## WHAT YOU NEED TO DO
Can you reproduce the data below verbatim, from the line with "Screen dimensions: 800x430" through the last line, while leaving the pictures out?

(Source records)
-- begin --
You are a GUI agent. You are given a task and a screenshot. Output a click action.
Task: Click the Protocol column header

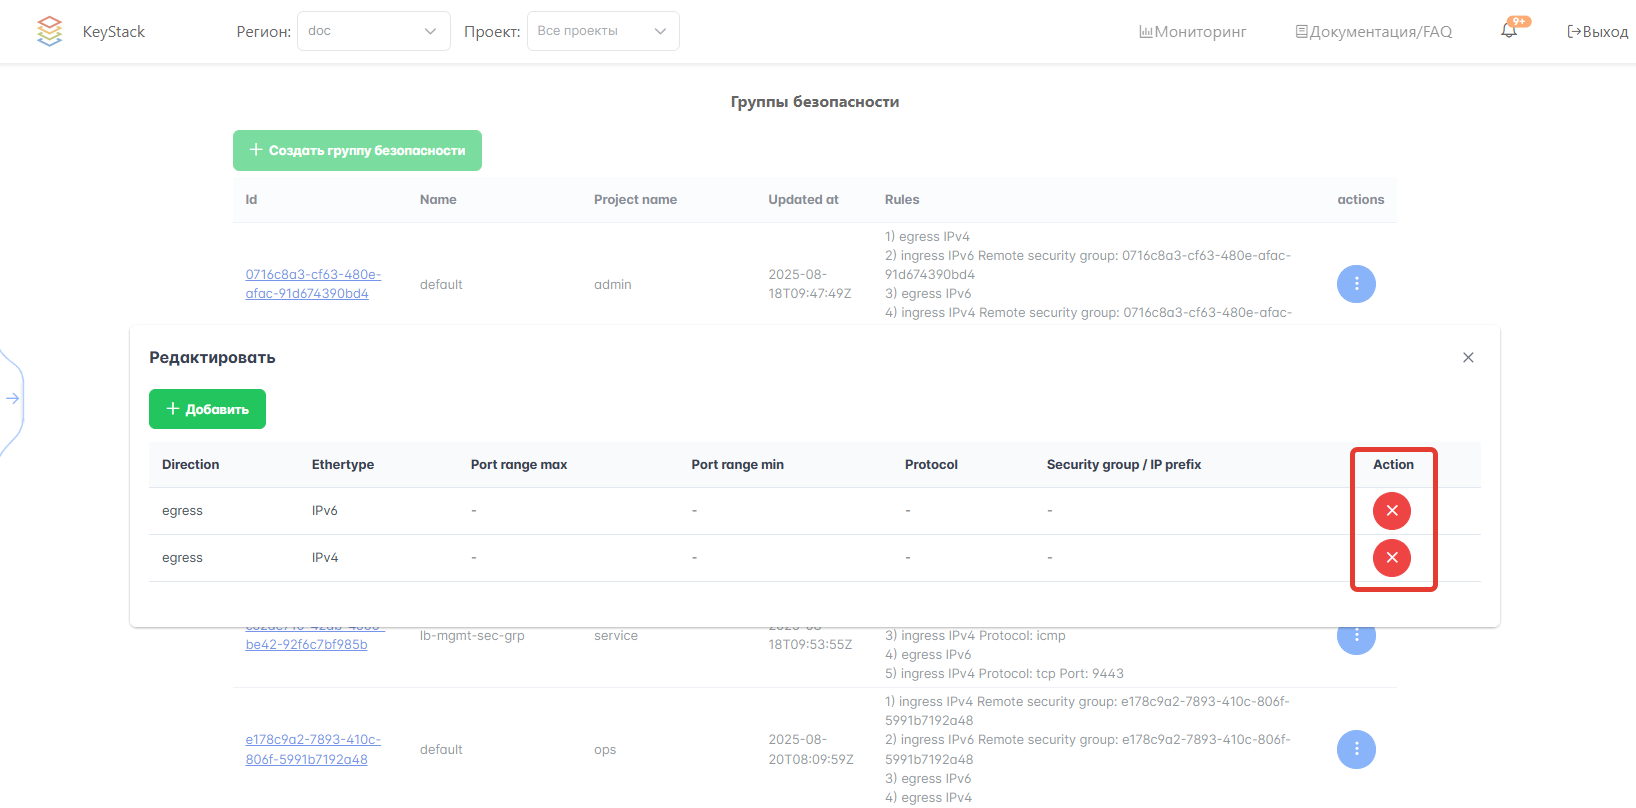click(x=931, y=465)
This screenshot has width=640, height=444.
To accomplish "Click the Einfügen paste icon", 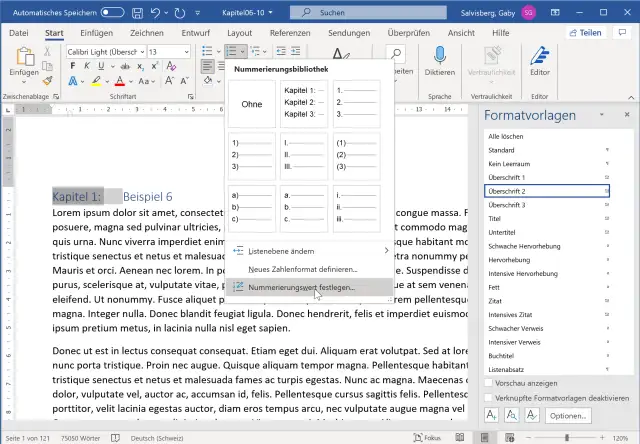I will tap(25, 58).
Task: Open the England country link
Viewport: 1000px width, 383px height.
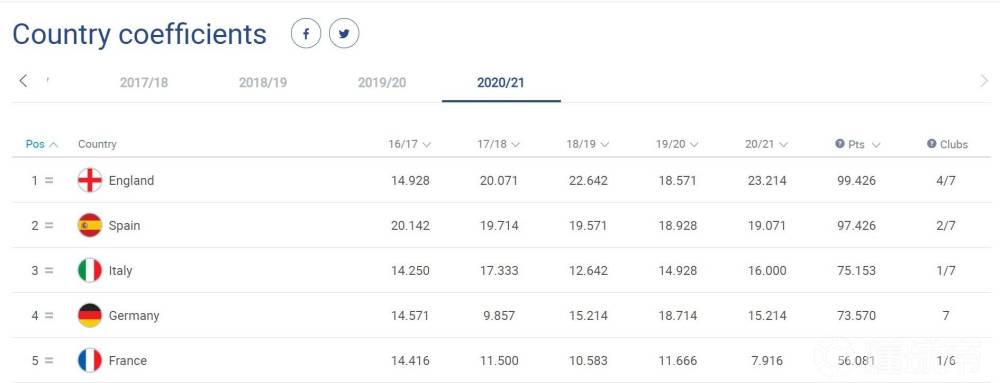Action: tap(131, 180)
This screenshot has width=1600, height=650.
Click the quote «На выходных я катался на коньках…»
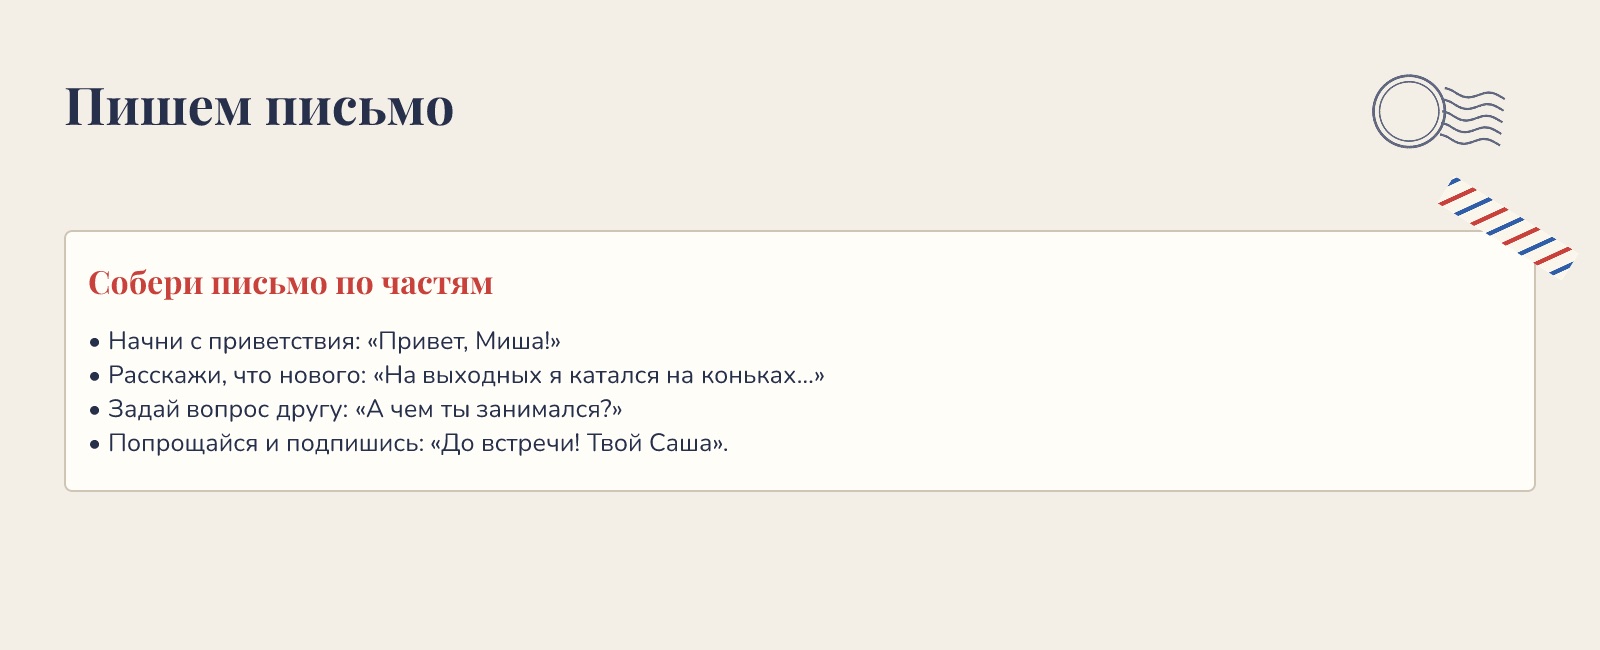(x=599, y=375)
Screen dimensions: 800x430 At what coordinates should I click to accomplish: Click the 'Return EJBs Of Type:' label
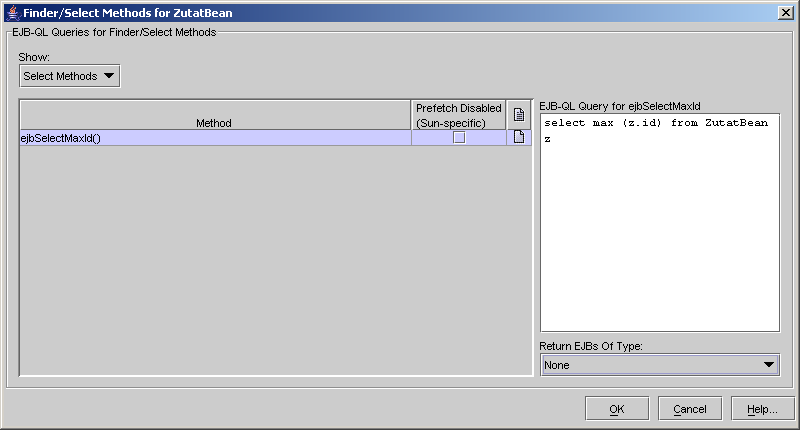tap(591, 346)
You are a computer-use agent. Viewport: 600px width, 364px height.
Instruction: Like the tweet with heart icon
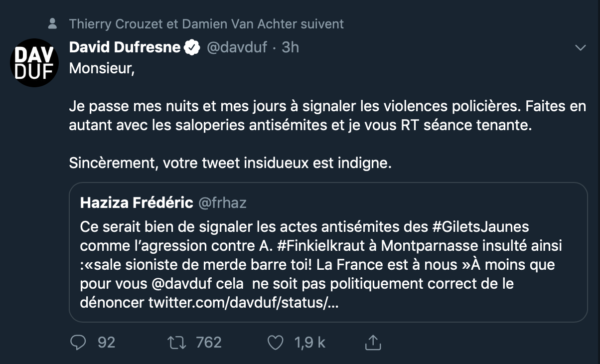275,343
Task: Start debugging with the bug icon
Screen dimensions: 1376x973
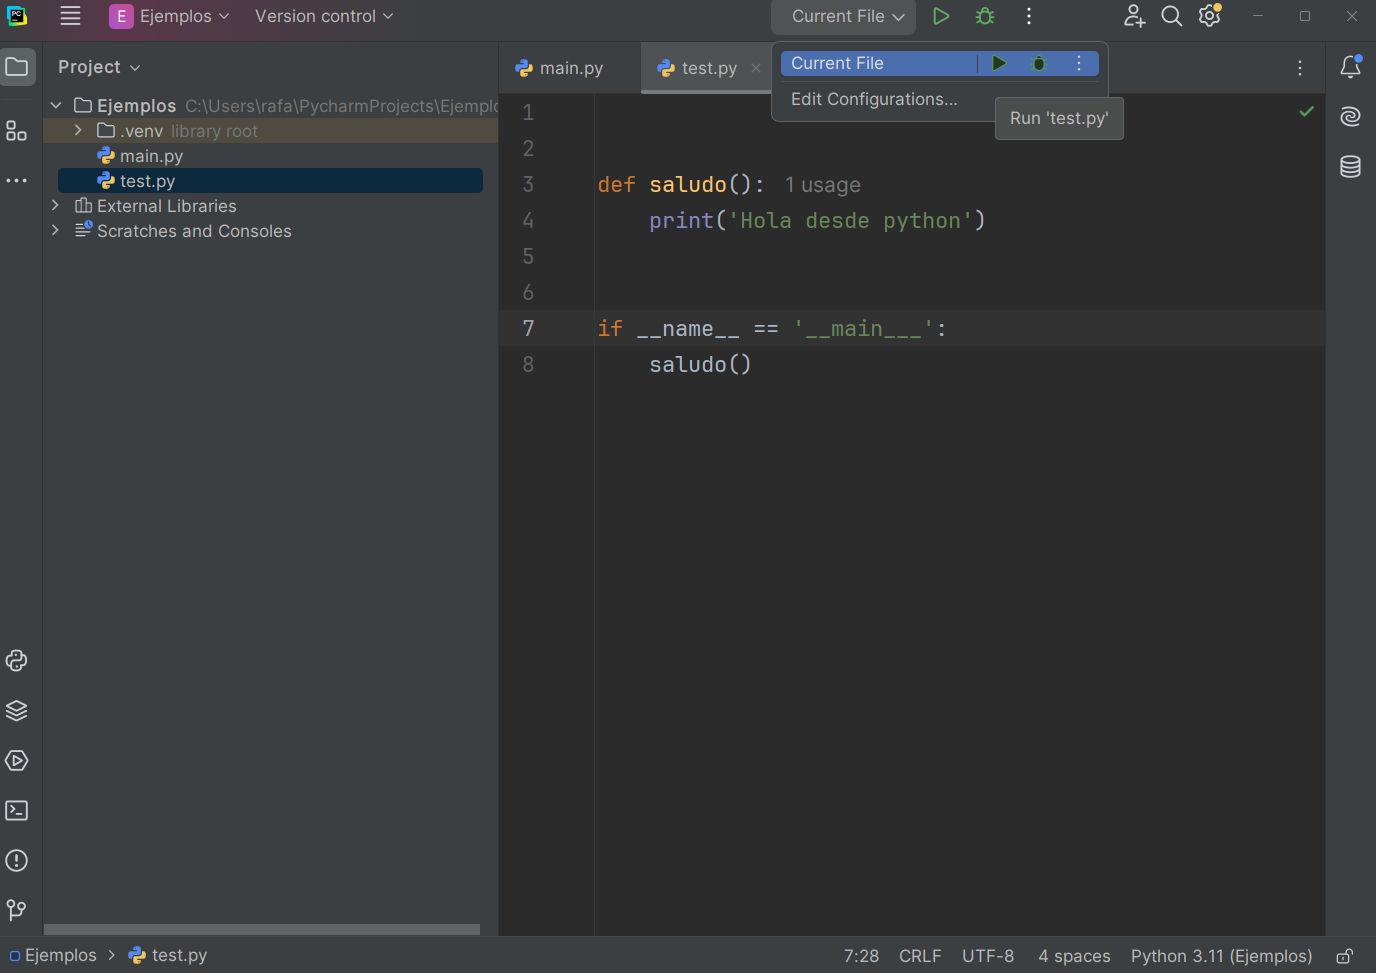Action: click(984, 16)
-- end --
## EXERCISE SOLUTION
Screen dimensions: 800x430 At what coordinates should I click to accomplish: Click the 'Return EJBs Of Type:' label
tap(591, 346)
You are a computer-use agent. Viewport: 600px width, 364px height.
Instruction: Like the tweet with heart icon
275,343
Task: Start debugging with the bug icon
Screen dimensions: 1376x973
Action: click(984, 16)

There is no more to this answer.